▶ **WHAT TO DO**:
Turn the listing below into a Markdown table with the columns Row and Line, giving each line its row number and skipping blank lines.

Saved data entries
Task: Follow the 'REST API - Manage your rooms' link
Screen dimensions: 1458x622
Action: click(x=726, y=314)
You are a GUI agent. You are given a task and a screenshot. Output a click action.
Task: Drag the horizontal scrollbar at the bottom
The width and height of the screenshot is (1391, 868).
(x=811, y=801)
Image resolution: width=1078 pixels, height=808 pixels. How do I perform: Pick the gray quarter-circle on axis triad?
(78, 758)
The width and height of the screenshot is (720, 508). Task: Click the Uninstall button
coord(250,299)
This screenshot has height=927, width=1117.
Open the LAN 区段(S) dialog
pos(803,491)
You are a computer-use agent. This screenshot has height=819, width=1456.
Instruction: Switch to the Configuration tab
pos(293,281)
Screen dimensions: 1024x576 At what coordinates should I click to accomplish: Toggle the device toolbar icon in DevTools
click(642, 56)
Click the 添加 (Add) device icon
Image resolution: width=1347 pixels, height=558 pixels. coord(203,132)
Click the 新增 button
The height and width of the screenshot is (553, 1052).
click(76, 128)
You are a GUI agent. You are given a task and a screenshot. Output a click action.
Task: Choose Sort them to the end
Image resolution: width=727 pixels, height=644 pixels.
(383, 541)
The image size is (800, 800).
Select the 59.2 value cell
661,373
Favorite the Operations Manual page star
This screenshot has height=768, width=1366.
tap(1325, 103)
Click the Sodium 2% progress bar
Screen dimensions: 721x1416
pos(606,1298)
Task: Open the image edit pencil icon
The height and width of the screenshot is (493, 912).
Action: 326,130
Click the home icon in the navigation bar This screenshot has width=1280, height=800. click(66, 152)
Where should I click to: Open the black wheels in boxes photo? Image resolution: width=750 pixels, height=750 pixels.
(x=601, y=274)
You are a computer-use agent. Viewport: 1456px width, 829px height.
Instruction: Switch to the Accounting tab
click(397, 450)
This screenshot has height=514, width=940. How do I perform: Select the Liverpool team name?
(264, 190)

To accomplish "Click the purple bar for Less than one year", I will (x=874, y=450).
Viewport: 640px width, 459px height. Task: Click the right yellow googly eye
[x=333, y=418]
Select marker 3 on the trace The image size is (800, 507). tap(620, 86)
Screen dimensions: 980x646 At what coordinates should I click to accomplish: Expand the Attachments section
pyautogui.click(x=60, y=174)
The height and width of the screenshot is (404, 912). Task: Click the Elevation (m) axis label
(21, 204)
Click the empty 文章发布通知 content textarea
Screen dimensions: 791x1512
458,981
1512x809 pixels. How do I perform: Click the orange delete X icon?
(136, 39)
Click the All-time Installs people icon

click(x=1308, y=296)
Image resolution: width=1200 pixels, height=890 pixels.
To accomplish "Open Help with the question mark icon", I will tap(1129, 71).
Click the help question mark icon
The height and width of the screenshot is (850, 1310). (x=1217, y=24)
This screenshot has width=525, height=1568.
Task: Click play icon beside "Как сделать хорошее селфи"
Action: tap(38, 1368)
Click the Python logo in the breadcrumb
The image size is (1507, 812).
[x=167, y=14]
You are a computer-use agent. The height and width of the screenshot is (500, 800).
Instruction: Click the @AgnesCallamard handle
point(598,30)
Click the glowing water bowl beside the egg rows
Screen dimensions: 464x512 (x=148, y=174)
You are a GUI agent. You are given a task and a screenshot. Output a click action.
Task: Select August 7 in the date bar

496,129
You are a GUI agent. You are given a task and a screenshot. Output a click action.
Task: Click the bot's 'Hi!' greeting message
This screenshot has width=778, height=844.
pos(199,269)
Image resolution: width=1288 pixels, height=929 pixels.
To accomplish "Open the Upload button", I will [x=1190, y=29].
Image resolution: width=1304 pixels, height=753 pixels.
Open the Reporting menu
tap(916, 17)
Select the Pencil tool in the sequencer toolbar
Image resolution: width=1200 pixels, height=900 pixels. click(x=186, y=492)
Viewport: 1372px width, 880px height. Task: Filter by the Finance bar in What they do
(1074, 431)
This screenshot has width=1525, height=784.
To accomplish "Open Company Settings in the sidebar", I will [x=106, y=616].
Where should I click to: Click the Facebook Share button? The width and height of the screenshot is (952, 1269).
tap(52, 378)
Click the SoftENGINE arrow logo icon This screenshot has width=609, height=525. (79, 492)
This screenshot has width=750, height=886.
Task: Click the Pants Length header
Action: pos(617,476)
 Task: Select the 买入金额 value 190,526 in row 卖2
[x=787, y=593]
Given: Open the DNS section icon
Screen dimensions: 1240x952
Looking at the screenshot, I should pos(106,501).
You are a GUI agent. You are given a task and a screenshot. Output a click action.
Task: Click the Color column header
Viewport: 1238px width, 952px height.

▶ **WORKED ANSWER**:
| Row | Line |
|---|---|
| 1 | Task: Follow the 'REST API - Manage your rooms' link |
| 2 | Screen dimensions: 1458x622 |
| 3 | Action: click(x=726, y=314) |
| 4 | You are a GUI agent. You are given a task and a screenshot. Output a click action. |
| 5 | Task: Drag the horizontal scrollbar at the bottom |
| 6 | The width and height of the screenshot is (1391, 868). |
| 7 | (x=811, y=801) |
| 8 | Image resolution: width=1078 pixels, height=808 pixels. How do I perform: Pick the gray quarter-circle on axis triad? |
| 9 | (78, 758) |
| 10 | The width and height of the screenshot is (720, 508). Task: Click the Uninstall button |
| 11 | coord(250,299) |
| 12 | This screenshot has height=927, width=1117. |
| 13 | Open the LAN 区段(S) dialog |
| 14 | pos(803,491) |
| 15 | You are a computer-use agent. This screenshot has height=819, width=1456. |
| 16 | Instruction: Switch to the Configuration tab |
| 17 | pos(293,281) |
| 18 | Screen dimensions: 1024x576 At what coordinates should I click to accomplish: Toggle the device toolbar icon in DevTools |
| 19 | click(642, 56) |
| 20 | Click the 添加 (Add) device icon |
| 21 | Image resolution: width=1347 pixels, height=558 pixels. coord(203,132) |
| 22 | Click the 新增 button |
| 23 | The height and width of the screenshot is (553, 1052). |
| 24 | click(76, 128) |
| 25 | You are a GUI agent. You are given a task and a screenshot. Output a click action. |
| 26 | Task: Choose Sort them to the end |
| 27 | Image resolution: width=727 pixels, height=644 pixels. |
| 28 | (383, 541) |
| 29 | The image size is (800, 800). |
| 30 | Select the 59.2 value cell |
| 31 | 661,373 |
| 32 | Favorite the Operations Manual page star |
| 33 | This screenshot has height=768, width=1366. |
| 34 | tap(1325, 103) |
| 35 | Click the Sodium 2% progress bar |
| 36 | Screen dimensions: 721x1416 |
| 37 | pos(606,1298) |
| 38 | Task: Open the image edit pencil icon |
| 39 | The height and width of the screenshot is (493, 912). |
| 40 | Action: 326,130 |
| 41 | Click the home icon in the navigation bar This screenshot has width=1280, height=800. click(66, 152) |
| 42 | Where should I click to: Open the black wheels in boxes photo? Image resolution: width=750 pixels, height=750 pixels. |
| 43 | (x=601, y=274) |
| 44 | You are a computer-use agent. Viewport: 1456px width, 829px height. |
| 45 | Instruction: Switch to the Accounting tab |
| 46 | click(397, 450) |
| 47 | This screenshot has height=514, width=940. How do I perform: Select the Liverpool team name? |
| 48 | (264, 190) |
| 49 | To accomplish "Click the purple bar for Less than one year", I will (x=874, y=450). |
| 50 | Viewport: 640px width, 459px height. Task: Click the right yellow googly eye |
| 51 | [x=333, y=418] |
| 52 | Select marker 3 on the trace The image size is (800, 507). tap(620, 86) |
| 53 | Screen dimensions: 980x646 At what coordinates should I click to accomplish: Expand the Attachments section |
| 54 | pyautogui.click(x=60, y=174) |
| 55 | The height and width of the screenshot is (404, 912). Task: Click the Elevation (m) axis label |
| 56 | (21, 204) |
| 57 | Click the empty 文章发布通知 content textarea |
| 58 | Screen dimensions: 791x1512 |
| 59 | 458,981 |
| 60 | 1512x809 pixels. How do I perform: Click the orange delete X icon? |
| 61 | (136, 39) |
| 62 | Click the All-time Installs people icon |
| 63 | click(x=1308, y=296) |
| 64 | Image resolution: width=1200 pixels, height=890 pixels. |
| 65 | To accomplish "Open Help with the question mark icon", I will tap(1129, 71). |
| 66 | Click the help question mark icon |
| 67 | The height and width of the screenshot is (850, 1310). (x=1217, y=24) |
| 68 | This screenshot has width=525, height=1568. |
| 69 | Task: Click play icon beside "Как сделать хорошее селфи" |
| 70 | Action: tap(38, 1368) |
| 71 | Click the Python logo in the breadcrumb |
| 72 | The image size is (1507, 812). |
| 73 | [x=167, y=14] |
| 74 | You are a computer-use agent. The height and width of the screenshot is (500, 800). |
| 75 | Instruction: Click the @AgnesCallamard handle |
| 76 | point(598,30) |
| 77 | Click the glowing water bowl beside the egg rows |
| 78 | Screen dimensions: 464x512 (x=148, y=174) |
| 79 | You are a GUI agent. You are given a task and a screenshot. Output a click action. |
| 80 | Task: Select August 7 in the date bar |
| 81 | 496,129 |
| 82 | You are a GUI agent. You are given a task and a screenshot. Output a click action. |
| 83 | Task: Click the bot's 'Hi!' greeting message |
| 84 | This screenshot has width=778, height=844. |
| 85 | pos(199,269) |
| 86 | Image resolution: width=1288 pixels, height=929 pixels. |
| 87 | To accomplish "Open the Upload button", I will [x=1190, y=29]. |
| 88 | Image resolution: width=1304 pixels, height=753 pixels. |
| 89 | Open the Reporting menu |
| 90 | tap(916, 17) |
| 91 | Select the Pencil tool in the sequencer toolbar |
| 92 | Image resolution: width=1200 pixels, height=900 pixels. click(x=186, y=492) |
| 93 | Viewport: 1372px width, 880px height. Task: Filter by the Finance bar in What they do |
| 94 | (1074, 431) |
| 95 | This screenshot has width=1525, height=784. |
| 96 | To accomplish "Open Company Settings in the sidebar", I will [x=106, y=616]. |
| 97 | Where should I click to: Click the Facebook Share button? The width and height of the screenshot is (952, 1269). |
| 98 | tap(52, 378) |
| 99 | Click the SoftENGINE arrow logo icon This screenshot has width=609, height=525. (79, 492) |
| 100 | This screenshot has width=750, height=886. |
| 101 | Task: Click the Pants Length header |
| 102 | Action: pos(617,476) |
| 103 |  Task: Select the 买入金额 value 190,526 in row 卖2 |
| 104 | [x=787, y=593] |
| 105 | Given: Open the DNS section icon |
| 106 | Screen dimensions: 1240x952 |
| 107 | Looking at the screenshot, I should pos(106,501). |
| 108 | You are a GUI agent. You are given a task and a screenshot. Output a click action. |
| 109 | Task: Click the Color column header |
| 110 | Viewport: 1238px width, 952px height. |